### TASK BRIEF:
The records sit below. Return every line in them that holds the word "Image".

### Saved entries:
■ ■ ■ ■ ■ ■ ■

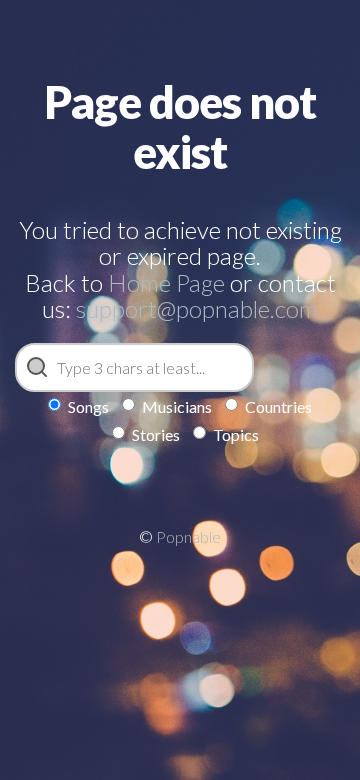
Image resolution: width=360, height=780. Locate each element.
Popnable (188, 536)
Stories (156, 434)
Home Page (166, 282)
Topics (236, 434)
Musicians (177, 406)
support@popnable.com (197, 308)
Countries (278, 406)
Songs (88, 406)
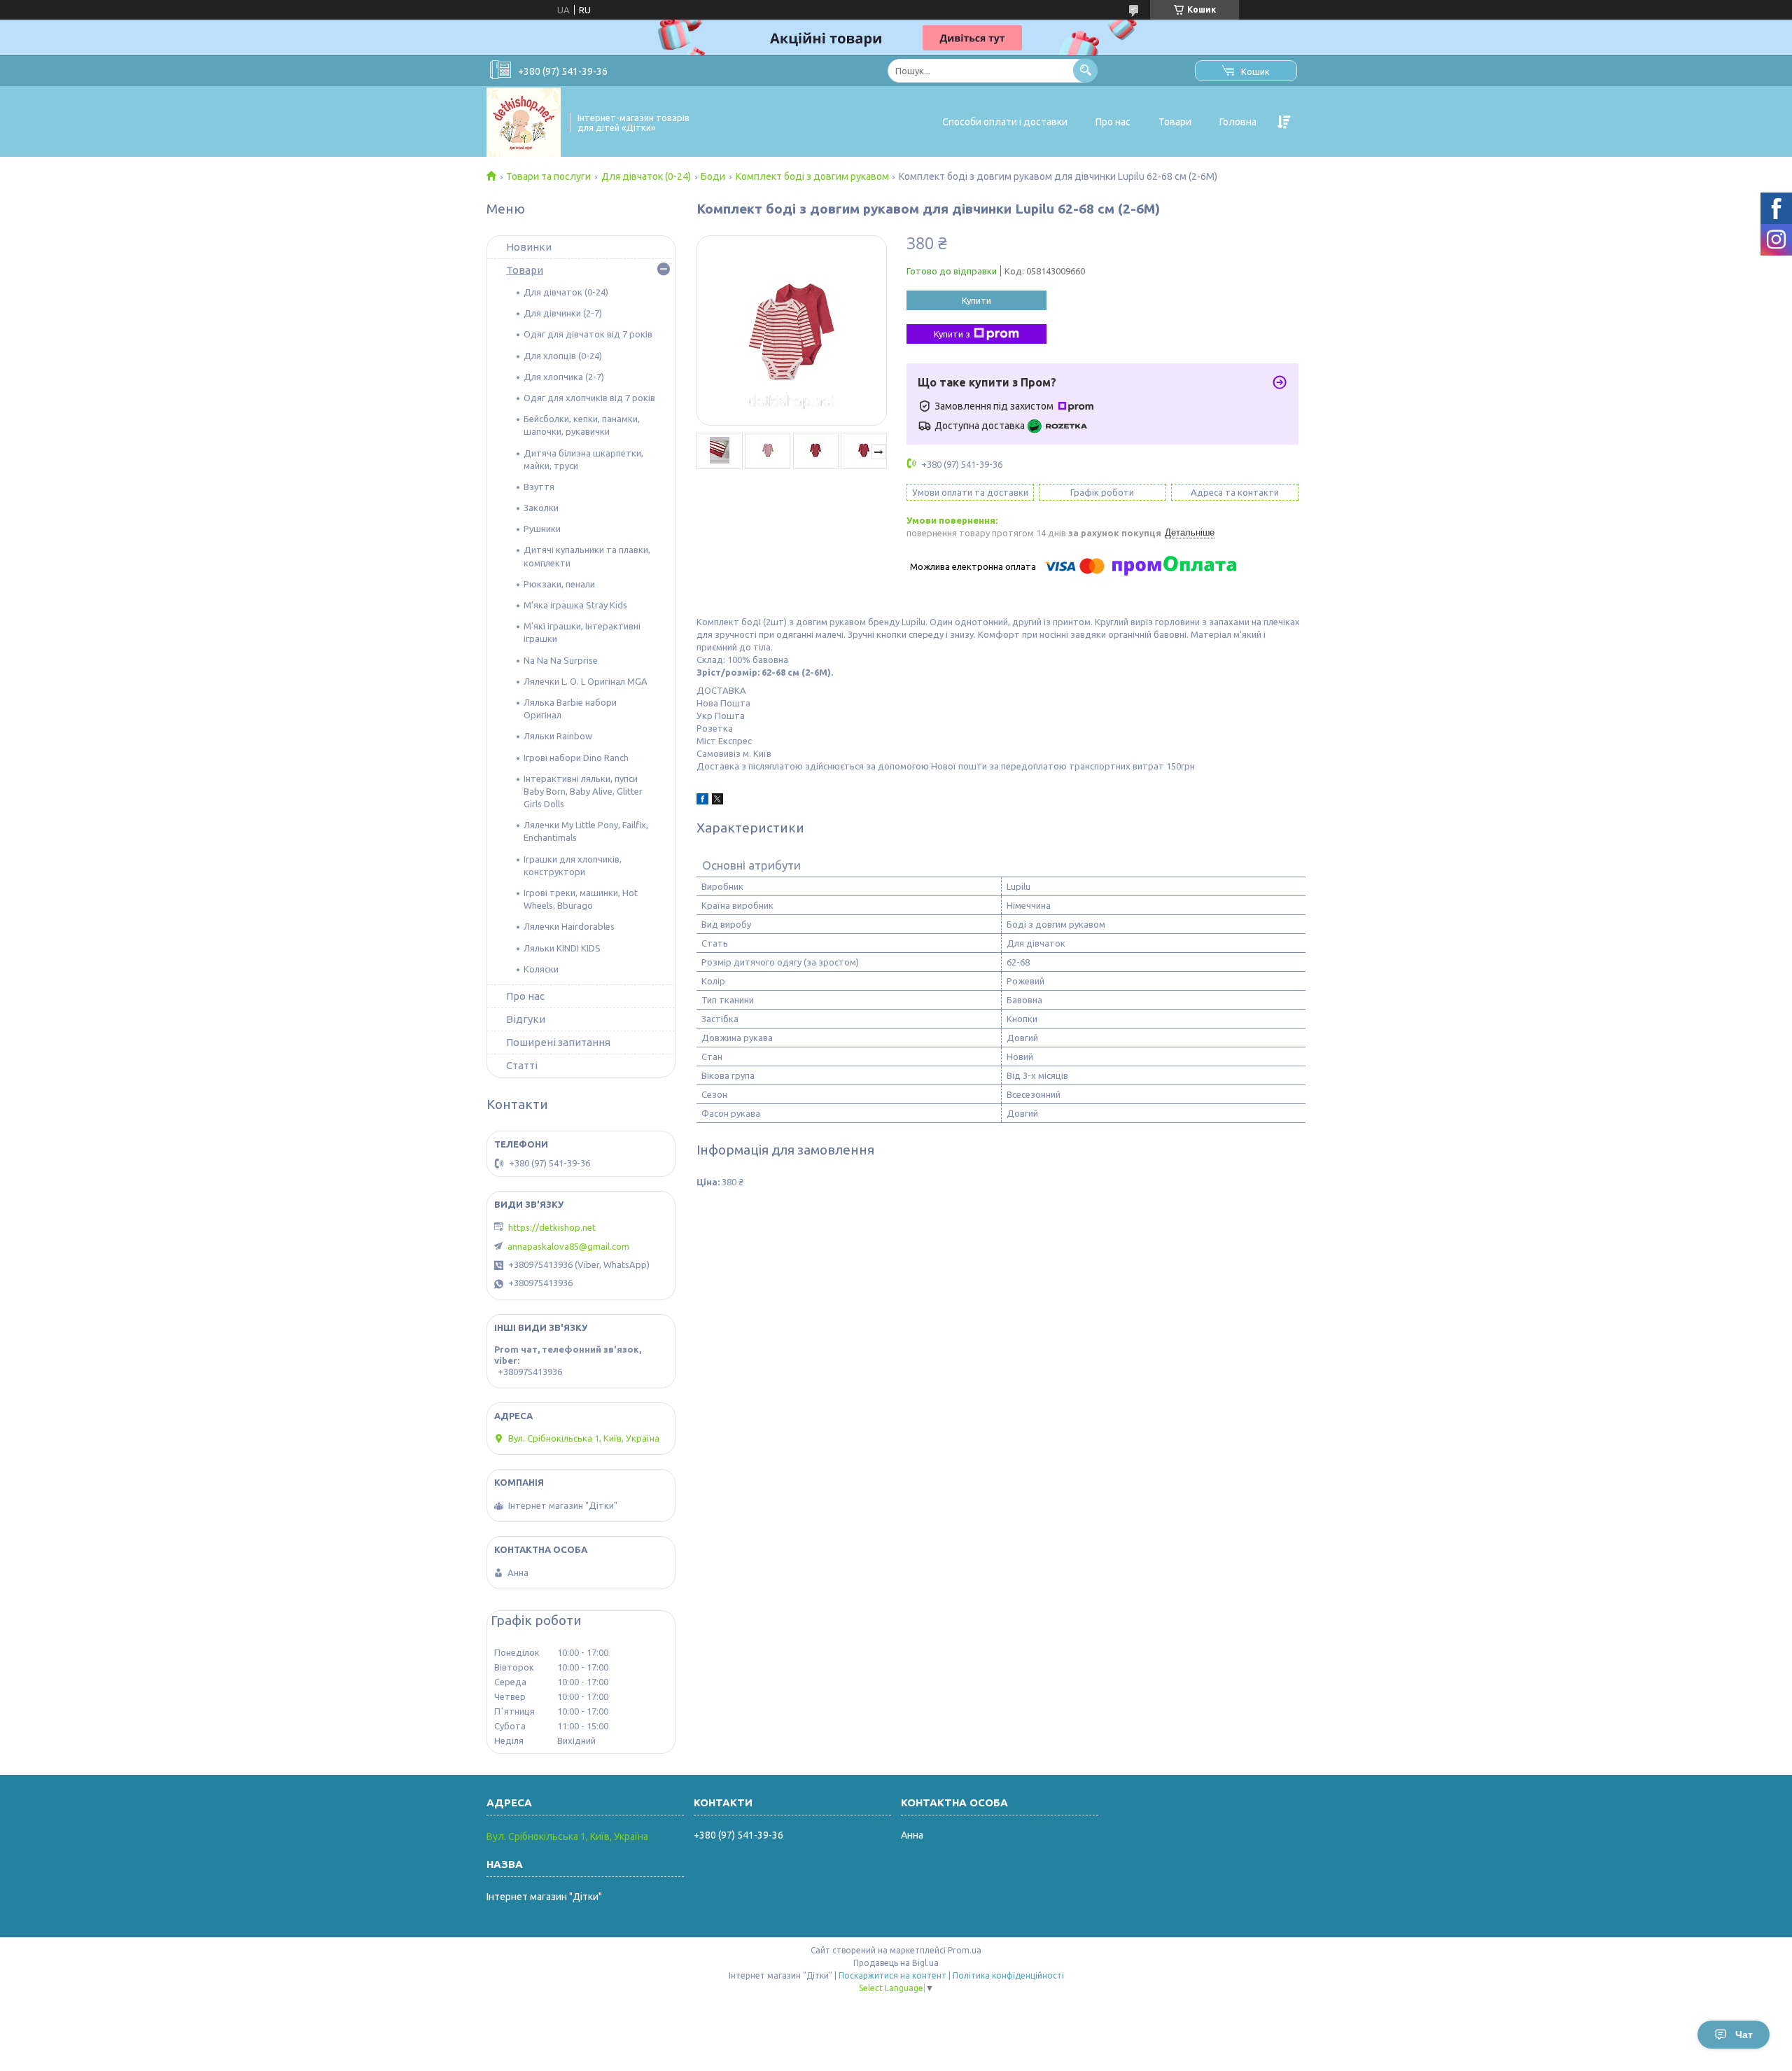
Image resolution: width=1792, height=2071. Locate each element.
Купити (976, 300)
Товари (1174, 121)
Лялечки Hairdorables (569, 926)
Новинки (529, 247)
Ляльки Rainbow (558, 736)
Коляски (541, 969)
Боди (713, 176)
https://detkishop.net (552, 1227)
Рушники (542, 529)
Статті (522, 1065)
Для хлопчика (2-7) (564, 377)
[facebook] (702, 801)
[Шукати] (1085, 70)
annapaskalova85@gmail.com (568, 1246)
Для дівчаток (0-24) (646, 176)
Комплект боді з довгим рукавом (812, 176)
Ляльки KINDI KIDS (562, 948)
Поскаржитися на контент (892, 1975)
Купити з (952, 334)
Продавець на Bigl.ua (896, 1962)
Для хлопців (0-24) (563, 356)
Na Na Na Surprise (561, 660)
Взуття (539, 486)
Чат (1744, 2034)
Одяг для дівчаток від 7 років (588, 334)
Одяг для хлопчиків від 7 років (589, 398)
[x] (717, 801)
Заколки (541, 507)
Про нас (1113, 121)
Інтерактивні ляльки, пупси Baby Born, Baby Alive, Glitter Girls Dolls (583, 791)
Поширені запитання (558, 1042)
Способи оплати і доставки (1005, 121)
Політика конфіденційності (1008, 1975)
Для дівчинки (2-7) (563, 313)
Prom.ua (964, 1950)
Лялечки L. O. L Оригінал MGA (586, 681)
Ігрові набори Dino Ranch (576, 757)
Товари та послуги (548, 176)
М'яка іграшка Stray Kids (575, 605)
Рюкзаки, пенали (559, 584)
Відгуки (525, 1019)
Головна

■ ■ ■ ■ ■ ■ ■

### FINAL ANSWER:
Image resolution: width=360, height=780. Locate each element.
Image resolution: width=1792, height=2071. Locate each element.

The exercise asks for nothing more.